The last time the Conservatives were voted out of power federally, the year was 1993.
It was an era when movements "had a national profile that would be hard to imagine today," says long-time feminist and social justice activist Judy Rebick. Yet vigorous interventions by social movements in opposition to the Canada–United States Free Trade Agreement in the 1988 election had not been able to forestall Conservative victory. There was no similar burning issue in 1993, so movements did relatively little as the country went to the polls.
Still, the lingering association of the Conservatives with widely-opposed policies, the inevitable fatigue of voters with long-term rule by one party and a series of high-profile scandals took their toll. Though movements viewed the Liberal platform, known as the "red book," with considerable skepticism, its progressive veneer mixed with scandal-based voter disaffection produced a huge Liberal majority.
For movements, it felt like a routine changing of the guard. Rebick, who was president of the National Action Committee on the Status of Women for a period in the '90s, recalls that the women's movement did not feel "any particular optimism about the Liberal victory"—they had needed to fight to make gains under the Conservatives, but they had done so, and, she said, "I don't think the Liberals were any more sympathetic to our demands than the Conservatives were."
Even the AIDS movement, which had what long-time anti-capitalist and queer organizer Gary Kinsman describes as a particularly "hostile, confrontational relationship with the [Conservative] government," was skeptical about the significance of the shift in power. Kinsman says, "There might have been a sense of some relief, but then there was a sense that the struggle continues."

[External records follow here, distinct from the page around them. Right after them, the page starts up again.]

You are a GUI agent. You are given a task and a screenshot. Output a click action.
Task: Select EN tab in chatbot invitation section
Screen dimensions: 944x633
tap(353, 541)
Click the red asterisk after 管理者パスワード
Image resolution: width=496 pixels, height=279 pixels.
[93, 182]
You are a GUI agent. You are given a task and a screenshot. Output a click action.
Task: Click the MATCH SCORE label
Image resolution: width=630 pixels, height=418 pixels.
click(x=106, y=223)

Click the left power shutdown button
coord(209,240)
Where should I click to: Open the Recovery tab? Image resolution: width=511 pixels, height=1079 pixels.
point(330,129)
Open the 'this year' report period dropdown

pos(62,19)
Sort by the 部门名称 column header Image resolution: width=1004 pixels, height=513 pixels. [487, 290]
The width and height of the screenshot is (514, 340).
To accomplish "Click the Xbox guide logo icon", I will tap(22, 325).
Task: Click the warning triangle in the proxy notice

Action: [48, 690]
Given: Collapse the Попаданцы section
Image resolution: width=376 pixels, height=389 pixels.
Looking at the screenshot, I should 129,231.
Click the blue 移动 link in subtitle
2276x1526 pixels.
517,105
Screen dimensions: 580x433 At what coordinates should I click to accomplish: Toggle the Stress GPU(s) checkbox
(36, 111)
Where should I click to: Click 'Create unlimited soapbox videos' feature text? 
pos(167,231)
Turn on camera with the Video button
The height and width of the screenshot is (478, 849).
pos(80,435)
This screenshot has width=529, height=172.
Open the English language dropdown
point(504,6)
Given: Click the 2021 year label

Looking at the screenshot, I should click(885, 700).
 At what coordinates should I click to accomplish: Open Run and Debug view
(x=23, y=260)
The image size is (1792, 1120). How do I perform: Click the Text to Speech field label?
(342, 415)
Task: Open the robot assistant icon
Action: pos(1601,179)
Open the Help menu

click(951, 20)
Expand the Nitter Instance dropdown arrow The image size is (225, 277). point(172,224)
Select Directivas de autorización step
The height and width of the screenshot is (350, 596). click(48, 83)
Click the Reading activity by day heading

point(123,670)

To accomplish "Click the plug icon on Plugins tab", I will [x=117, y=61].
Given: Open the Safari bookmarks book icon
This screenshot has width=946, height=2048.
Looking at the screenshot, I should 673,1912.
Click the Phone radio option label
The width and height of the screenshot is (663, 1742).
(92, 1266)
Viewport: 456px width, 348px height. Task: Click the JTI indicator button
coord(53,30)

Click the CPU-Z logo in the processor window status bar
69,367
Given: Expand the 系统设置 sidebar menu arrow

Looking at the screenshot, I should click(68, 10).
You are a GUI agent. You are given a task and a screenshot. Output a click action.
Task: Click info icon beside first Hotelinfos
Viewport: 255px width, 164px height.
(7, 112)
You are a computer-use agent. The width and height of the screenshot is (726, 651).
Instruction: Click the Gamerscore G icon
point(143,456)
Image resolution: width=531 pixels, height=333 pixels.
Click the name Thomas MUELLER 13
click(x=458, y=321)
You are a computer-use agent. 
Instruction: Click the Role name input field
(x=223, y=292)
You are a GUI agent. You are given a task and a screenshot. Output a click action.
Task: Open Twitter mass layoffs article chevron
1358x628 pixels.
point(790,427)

The real change in direction, however, came in 1995.
Liberal Finance Minister Paul Martin's budget of that year began in earnest—the serious neoliberal damage at the federal level that would characterize the Liberal reign that lasted until 2006.
According to Rebick, that budget "did more to implement an austerity environment in the country than any single act of any government."
For at least some long-time activists, the lesson to be learned from this history is that while elections can matter a great deal, they are not the only moments that do. When movements allow our energies and attention to be drawn into a framework that confines analysis of how change happens solely to elections, we end up making bad decisions.
Jean Swanson was the president of the National Anti-Poverty Organization when the '95 budget hit, and she feels strongly that we must take a much longer view than the electoral cycle. "I'm 72. I started getting active when I was about 31. And when I look at the history of my activism, it seems like...things have gotten worse, progressively, in each of those forty years."
She links this trajectory to the fact that in that period in the 1970s, the corporate reaction to the social movement victories of the preceding decade was beginning to take off. In Canada, it found institutional expression through groups like the Business Council on National Issues and the Fraser Institute.
And in response to that legacy of loss that marched forward regardless of tides of electoral fortune, she is very clear that movements need to do things "differently" than they have been. While she has no magic answer as to how that should look in practice, she suggests that one important element is continuing the work of challenging how movements often reproduce marginalization, particularly of people of colour and Indigenous people. Over her four decades of involvement she says that issue has "improved" somewhat but "probably not enough." More generally, she thinks that doing things "differently" has to mean "more militant."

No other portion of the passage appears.